Top of EXERCISE INPUTS

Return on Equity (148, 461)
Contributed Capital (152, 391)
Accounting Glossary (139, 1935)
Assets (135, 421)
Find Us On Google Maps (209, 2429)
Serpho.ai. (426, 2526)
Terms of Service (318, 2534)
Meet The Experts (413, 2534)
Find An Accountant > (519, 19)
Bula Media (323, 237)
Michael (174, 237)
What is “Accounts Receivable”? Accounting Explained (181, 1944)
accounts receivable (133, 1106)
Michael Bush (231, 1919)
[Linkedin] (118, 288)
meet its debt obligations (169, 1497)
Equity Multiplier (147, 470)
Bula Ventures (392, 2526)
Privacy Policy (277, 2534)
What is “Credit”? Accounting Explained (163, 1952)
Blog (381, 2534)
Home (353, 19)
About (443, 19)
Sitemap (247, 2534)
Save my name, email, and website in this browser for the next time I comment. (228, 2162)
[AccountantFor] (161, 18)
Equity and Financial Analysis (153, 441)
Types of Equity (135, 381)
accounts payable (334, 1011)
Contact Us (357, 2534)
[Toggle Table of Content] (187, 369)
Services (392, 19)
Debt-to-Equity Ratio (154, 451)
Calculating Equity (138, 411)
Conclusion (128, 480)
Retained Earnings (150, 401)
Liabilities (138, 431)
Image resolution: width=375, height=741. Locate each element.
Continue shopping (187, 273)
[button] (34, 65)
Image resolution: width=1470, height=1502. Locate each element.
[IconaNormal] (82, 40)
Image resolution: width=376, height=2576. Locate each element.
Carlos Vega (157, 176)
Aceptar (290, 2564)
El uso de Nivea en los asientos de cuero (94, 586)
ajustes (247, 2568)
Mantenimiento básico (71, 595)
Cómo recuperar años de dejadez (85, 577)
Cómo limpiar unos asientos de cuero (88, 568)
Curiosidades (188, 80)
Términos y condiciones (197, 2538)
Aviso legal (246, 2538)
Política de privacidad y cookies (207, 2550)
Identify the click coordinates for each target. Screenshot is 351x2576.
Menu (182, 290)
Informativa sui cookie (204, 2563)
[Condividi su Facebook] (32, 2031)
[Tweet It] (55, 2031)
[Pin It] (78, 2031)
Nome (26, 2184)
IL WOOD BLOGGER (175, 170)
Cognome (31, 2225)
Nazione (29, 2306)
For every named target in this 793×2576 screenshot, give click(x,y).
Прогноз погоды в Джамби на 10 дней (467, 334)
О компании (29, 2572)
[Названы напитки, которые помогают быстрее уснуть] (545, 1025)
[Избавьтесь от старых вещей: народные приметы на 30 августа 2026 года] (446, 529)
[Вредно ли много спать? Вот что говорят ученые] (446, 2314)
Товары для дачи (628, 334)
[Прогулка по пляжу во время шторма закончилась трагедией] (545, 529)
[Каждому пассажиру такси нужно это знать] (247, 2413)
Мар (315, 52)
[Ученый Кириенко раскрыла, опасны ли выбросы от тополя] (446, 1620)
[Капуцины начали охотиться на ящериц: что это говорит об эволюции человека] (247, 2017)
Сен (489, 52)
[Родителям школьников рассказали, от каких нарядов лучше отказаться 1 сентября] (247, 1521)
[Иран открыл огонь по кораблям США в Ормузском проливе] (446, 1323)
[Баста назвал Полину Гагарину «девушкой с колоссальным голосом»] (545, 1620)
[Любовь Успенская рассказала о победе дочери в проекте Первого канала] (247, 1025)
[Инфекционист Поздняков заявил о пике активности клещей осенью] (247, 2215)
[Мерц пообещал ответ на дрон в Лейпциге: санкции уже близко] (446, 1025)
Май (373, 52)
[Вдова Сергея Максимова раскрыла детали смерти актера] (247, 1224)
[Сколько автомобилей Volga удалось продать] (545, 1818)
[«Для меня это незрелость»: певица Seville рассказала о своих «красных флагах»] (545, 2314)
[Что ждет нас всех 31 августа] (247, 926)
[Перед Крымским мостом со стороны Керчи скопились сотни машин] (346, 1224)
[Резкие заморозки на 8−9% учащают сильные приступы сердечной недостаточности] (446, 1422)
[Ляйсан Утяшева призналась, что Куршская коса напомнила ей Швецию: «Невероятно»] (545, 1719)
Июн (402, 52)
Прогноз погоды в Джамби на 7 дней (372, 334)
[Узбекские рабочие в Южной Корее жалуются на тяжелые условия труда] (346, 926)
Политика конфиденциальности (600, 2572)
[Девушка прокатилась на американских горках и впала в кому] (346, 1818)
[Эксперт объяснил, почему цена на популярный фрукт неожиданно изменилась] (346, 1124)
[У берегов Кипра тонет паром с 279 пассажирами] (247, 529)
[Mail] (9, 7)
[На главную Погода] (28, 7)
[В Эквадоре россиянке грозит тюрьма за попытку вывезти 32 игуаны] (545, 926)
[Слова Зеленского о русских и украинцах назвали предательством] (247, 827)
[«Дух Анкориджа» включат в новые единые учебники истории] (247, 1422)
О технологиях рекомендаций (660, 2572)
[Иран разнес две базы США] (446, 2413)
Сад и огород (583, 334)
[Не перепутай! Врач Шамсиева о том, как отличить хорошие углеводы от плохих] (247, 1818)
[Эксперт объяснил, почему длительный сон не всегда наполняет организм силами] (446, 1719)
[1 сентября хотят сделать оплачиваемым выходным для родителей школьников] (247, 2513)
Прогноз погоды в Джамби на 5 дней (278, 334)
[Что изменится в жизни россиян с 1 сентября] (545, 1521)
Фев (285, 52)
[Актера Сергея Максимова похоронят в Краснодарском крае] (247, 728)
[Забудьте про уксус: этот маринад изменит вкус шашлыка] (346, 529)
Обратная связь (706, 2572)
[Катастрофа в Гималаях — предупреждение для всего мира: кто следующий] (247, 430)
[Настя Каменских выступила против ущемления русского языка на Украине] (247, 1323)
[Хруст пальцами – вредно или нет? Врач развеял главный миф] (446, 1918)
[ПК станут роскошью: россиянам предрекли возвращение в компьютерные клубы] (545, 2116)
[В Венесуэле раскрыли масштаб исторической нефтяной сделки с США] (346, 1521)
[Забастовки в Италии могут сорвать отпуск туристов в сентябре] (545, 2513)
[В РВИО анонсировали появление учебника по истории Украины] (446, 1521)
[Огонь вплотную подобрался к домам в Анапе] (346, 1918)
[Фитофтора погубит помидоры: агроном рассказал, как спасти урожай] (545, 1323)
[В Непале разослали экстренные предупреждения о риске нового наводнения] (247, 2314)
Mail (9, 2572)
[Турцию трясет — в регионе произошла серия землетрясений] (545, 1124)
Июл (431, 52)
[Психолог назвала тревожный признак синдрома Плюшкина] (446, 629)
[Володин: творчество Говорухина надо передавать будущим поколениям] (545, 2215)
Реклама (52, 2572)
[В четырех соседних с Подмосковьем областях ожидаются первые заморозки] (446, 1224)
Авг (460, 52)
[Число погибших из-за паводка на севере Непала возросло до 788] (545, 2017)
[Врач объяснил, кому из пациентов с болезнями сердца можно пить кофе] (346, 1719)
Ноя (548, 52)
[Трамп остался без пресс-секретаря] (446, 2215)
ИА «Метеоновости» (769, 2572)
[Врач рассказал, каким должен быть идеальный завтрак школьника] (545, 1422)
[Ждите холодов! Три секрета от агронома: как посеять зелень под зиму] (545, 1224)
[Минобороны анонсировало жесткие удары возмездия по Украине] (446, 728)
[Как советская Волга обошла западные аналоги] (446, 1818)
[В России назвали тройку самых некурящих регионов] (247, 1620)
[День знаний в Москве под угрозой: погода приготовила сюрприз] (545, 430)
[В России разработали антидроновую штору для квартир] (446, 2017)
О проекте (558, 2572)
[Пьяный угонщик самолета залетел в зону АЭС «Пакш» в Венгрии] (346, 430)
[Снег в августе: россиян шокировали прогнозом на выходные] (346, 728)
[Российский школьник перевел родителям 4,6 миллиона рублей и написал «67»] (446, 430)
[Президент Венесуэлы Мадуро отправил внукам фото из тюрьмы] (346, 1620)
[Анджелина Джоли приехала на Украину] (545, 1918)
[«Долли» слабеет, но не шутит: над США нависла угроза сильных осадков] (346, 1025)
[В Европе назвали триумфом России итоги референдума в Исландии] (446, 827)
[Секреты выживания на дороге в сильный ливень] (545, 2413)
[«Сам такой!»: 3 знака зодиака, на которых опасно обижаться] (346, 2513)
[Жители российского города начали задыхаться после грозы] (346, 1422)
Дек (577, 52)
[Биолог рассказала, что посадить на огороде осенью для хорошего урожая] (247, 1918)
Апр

Bottom of EXERCISE INPUTS

## EXERCISE DETAILS
Each line from the top of the material above through the line with "Services (392, 19)" must be echoed exactly, and no other line.

## ANSWER FOR THIS EXERCISE
Return on Equity (148, 461)
Contributed Capital (152, 391)
Accounting Glossary (139, 1935)
Assets (135, 421)
Find Us On Google Maps (209, 2429)
Serpho.ai. (426, 2526)
Terms of Service (318, 2534)
Meet The Experts (413, 2534)
Find An Accountant > (519, 19)
Bula Media (323, 237)
Michael (174, 237)
What is “Accounts Receivable”? Accounting Explained (181, 1944)
accounts receivable (133, 1106)
Michael Bush (231, 1919)
[Linkedin] (118, 288)
meet its debt obligations (169, 1497)
Equity Multiplier (147, 470)
Bula Ventures (392, 2526)
Privacy Policy (277, 2534)
What is “Credit”? Accounting Explained (163, 1952)
Blog (381, 2534)
Home (353, 19)
About (443, 19)
Sitemap (247, 2534)
Save my name, email, and website in this browser for the next time I comment. (228, 2162)
[AccountantFor] (161, 18)
Equity and Financial Analysis (153, 441)
Types of Equity (135, 381)
accounts payable (334, 1011)
Contact Us (357, 2534)
[Toggle Table of Content] (187, 369)
Services (392, 19)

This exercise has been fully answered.